## Directions for this task
Transcribe the entries below word for word, beginning at the line with "You are a computer-use" and stopping after the line with "Task: Click the green default checkmark icon"; drop all pictures.
*** Opening of Listed entries ***
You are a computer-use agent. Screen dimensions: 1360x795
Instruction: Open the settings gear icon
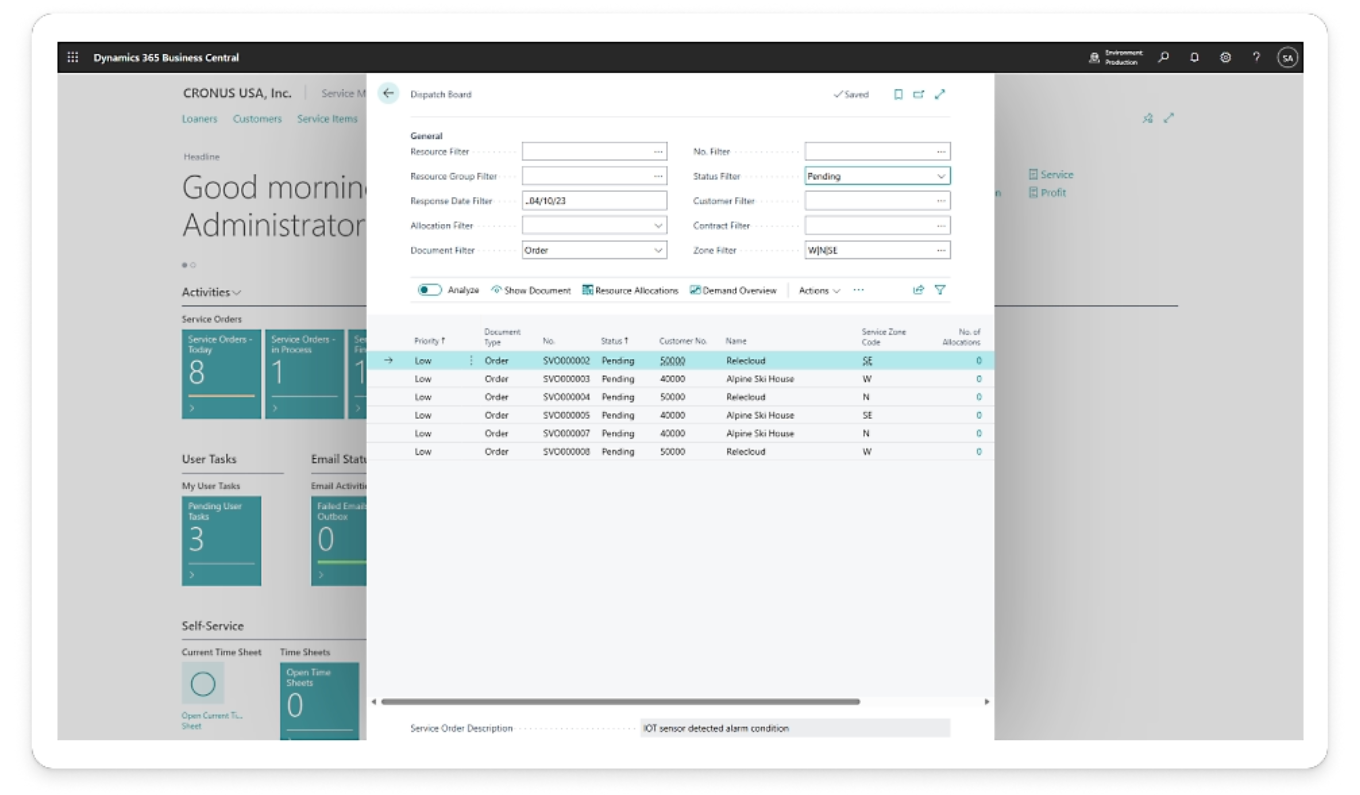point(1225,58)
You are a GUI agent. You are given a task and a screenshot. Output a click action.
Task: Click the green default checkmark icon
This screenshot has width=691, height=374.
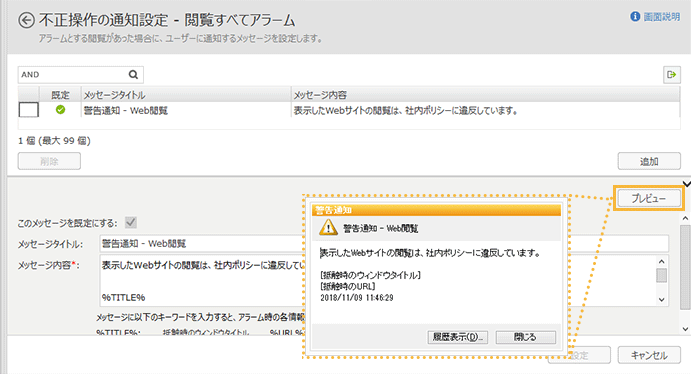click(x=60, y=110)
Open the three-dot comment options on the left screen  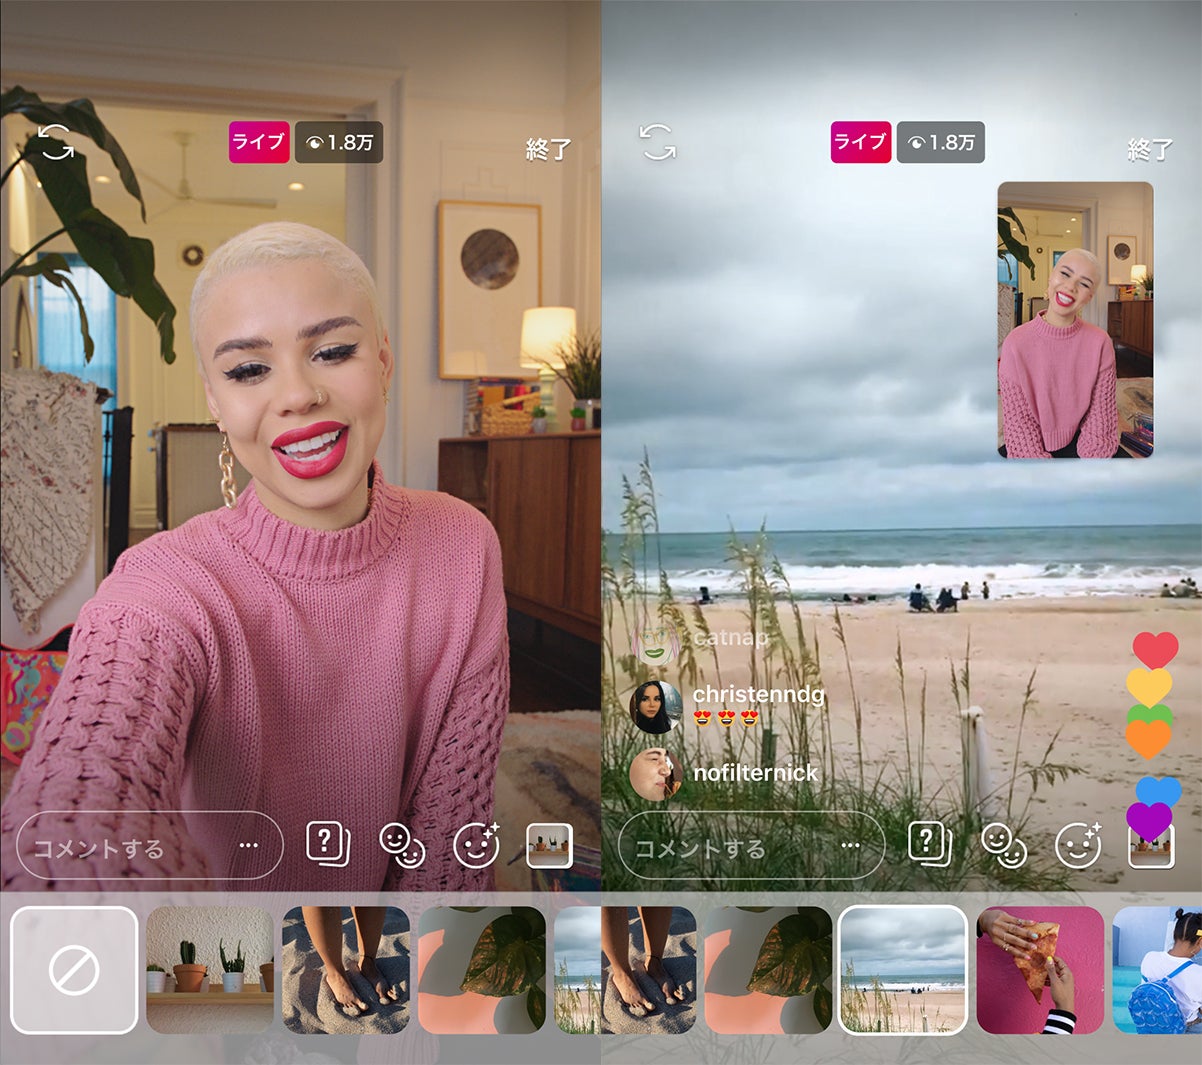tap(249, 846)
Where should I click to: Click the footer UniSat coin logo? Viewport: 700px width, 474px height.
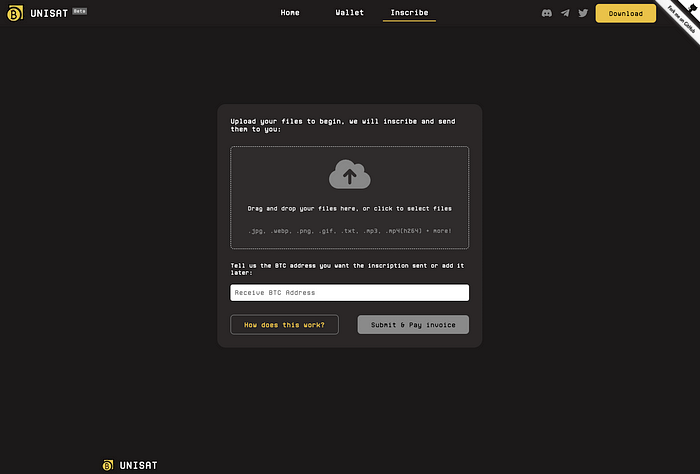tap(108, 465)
*** Close of Listed entries ***
*** Opening of Listed entries ***
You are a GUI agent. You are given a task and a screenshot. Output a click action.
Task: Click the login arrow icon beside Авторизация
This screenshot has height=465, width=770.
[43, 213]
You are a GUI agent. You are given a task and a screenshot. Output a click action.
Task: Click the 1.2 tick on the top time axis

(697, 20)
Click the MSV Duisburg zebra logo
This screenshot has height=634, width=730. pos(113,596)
*** Close of Listed entries ***
## Result of the exercise
You are a computer-use agent. Screen dimensions: 1360x795
Instruction: Open the settings gear icon
point(1225,58)
You are a GUI agent. You are given a task and a screenshot. Output a click action.
Task: Click the green default checkmark icon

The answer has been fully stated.